A BBQ Wine Battle Royale – Costco vs. Trader Joe’s Zinfandels

Fast facts:

  • 2015 Kirkland Signature Sonoma County Zinfandel $9.99 (@Costco; California)
  • 2016 OZV Lodi Zinfandel $9.99 (@Trader Joe’s; California)
2015 Kirkland Signature Sonoma County Zinfandel vs 2016 OZV Lodi Zinfandel
It’s Costco vs. Trader Joe’s – and Sonoma vs. Lodi – in our $9.99 Zinfandel prize fight…

With summer just a few short weeks away (per the calendar anyway) we thought it was a good time to feature a grape variety that pairs especially well with all things barbecue. Old vine Zinfandel is on our short list…

Zinfandel is the quintessential California grape, although (like me) its origins in the U.S. can be traced back to New England of all places. Before that it was cultivated in Italy, where it is known as Primitivo. Unlike me, the grape vines arrived in California in the 1800’s, where it was prized for its deep purple color and high yields, which helped propel it to become the favored alcoholic beverage in the gold rush years.

I think the reason that Zinfandel pairs so well with barbecue is that it mimics some of the same flavors (sweetness and spice) and complements others.  It also helps that “Zin” is a relatively simple wine.  A more structured, tannic and layered wine might not quite “work” with the relatively simple cuisine of American BBQ.

These two wines share the same grape variety and retail price point, and both are designated as Old Vine Zinfandel, but the similarities end there. They are most notably from different vintages (not terribly significant, especially in California where most vintages don’t deviate much) and different appellations.  That last point of difference is a significant one.

Sonoma County is not only known as being one of the preeminent fine wine producing regions in California, it is also known as perhaps THE best area for Zinfandel in the U.S. It is here that the grape achieves its full potential, and you can taste it with the Kirkland Signature (KS) rendition.  In a word, the Sonoma Zin is more elegant. It is a bit more restrained, and a tad more stylish, with a  bouquet and flavors of blackberry, cassis and chocolate.  The time spent in oak casks adds notes of vanilla and spice.  It has a nice bright acidity which will help refresh your palate when you are on your second helping of BBQ chicken, ribs, steak or all of the above!

Lodi (in California’s Central Valley) is also well-known as an important appellation for Zinfandel.  Heck, there are over 12,000 acres of it cultivated there, much of it earmarked for “White Zin” which bears no resemblance to dryer and less sweet “Red Zin.”  But unlike Sonoma, the Lodi region is seen as more of a “workhorse” appellation where the soils are more fertile and the yields are typically higher.

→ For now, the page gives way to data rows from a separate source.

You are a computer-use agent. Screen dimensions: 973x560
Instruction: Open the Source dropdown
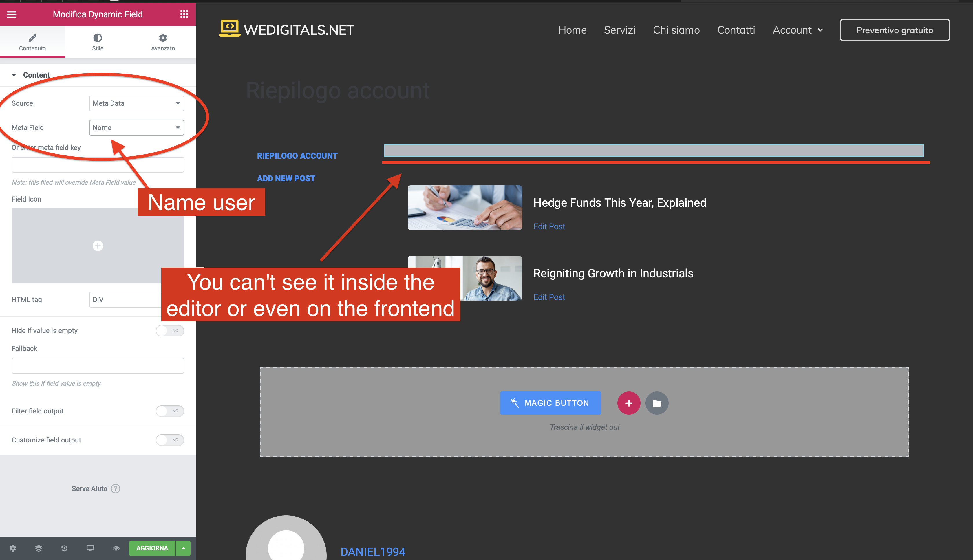click(x=136, y=103)
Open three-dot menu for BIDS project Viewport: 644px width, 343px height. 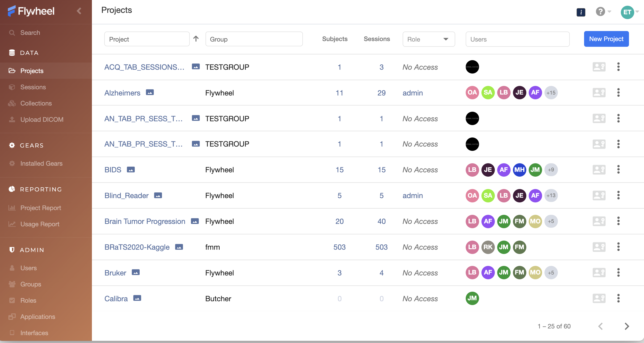[618, 170]
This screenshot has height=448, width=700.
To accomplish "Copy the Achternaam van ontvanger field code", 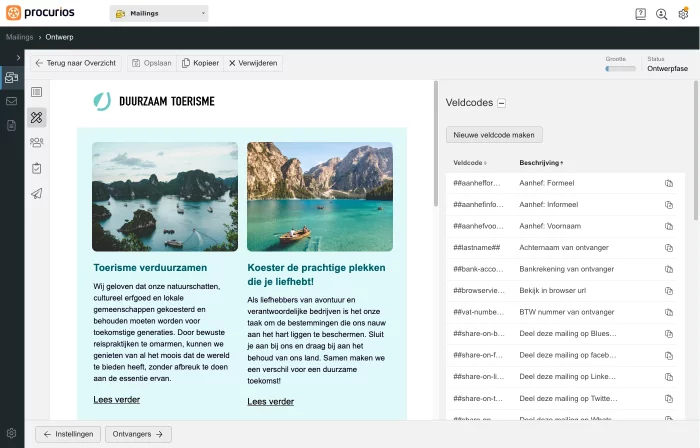I will click(x=669, y=247).
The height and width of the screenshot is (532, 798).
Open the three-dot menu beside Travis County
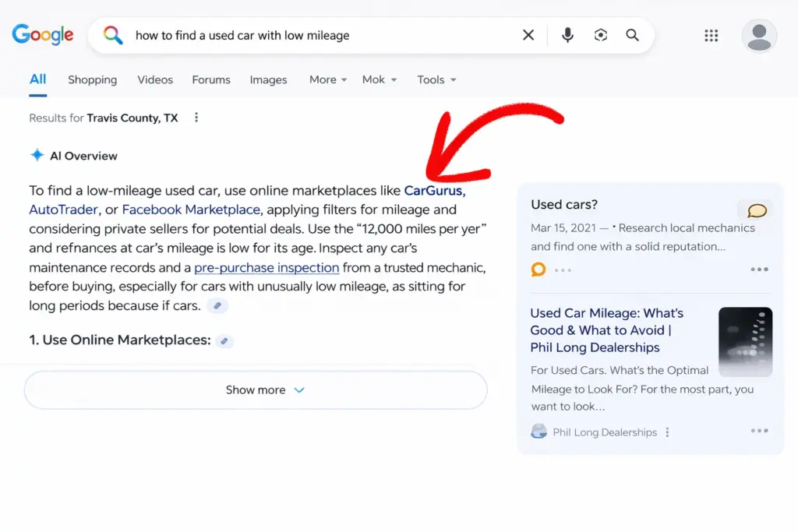click(196, 118)
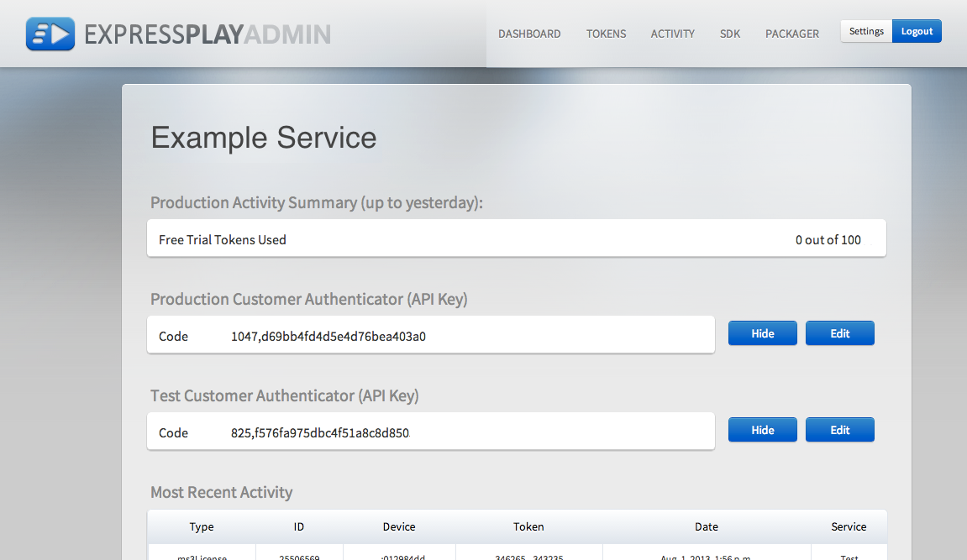Open the Packager section

click(x=791, y=34)

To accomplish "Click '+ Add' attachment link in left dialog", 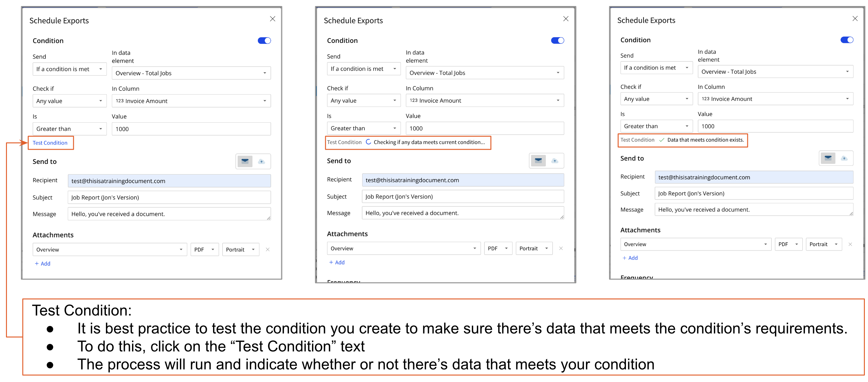I will 42,263.
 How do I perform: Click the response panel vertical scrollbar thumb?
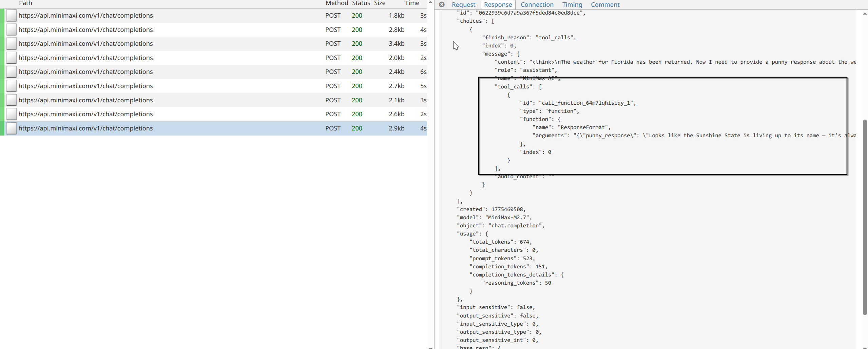point(865,217)
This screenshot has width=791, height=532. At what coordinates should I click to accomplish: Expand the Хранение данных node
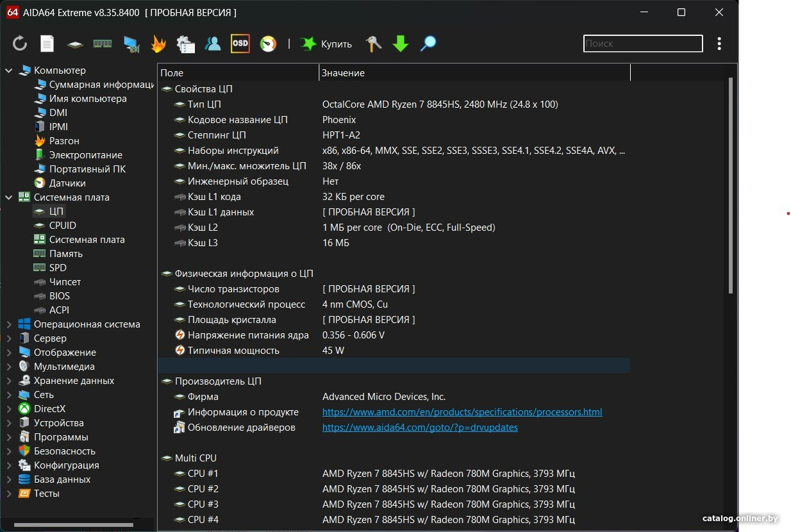9,381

The resulting wines tend to be more fleshy, plummy and ripe. Trader Joe’s OZV (shorthand for Old Zinfandel Vines) reflects this reputation – it tastes of raspberry jam with milk chocolate and mocha flavors. It has none of the elegance of its cousin from Sonoma, but would make a nice red sangria. (We’ll cover that in a future summer-themed post, I promise!)

So I think you can tell which wine we favored. For the price, the 2105 KS Sonoma County Old Vine Zinfandel is pretty hard to beat.  Try it with your next barbecue, and let us know what you think!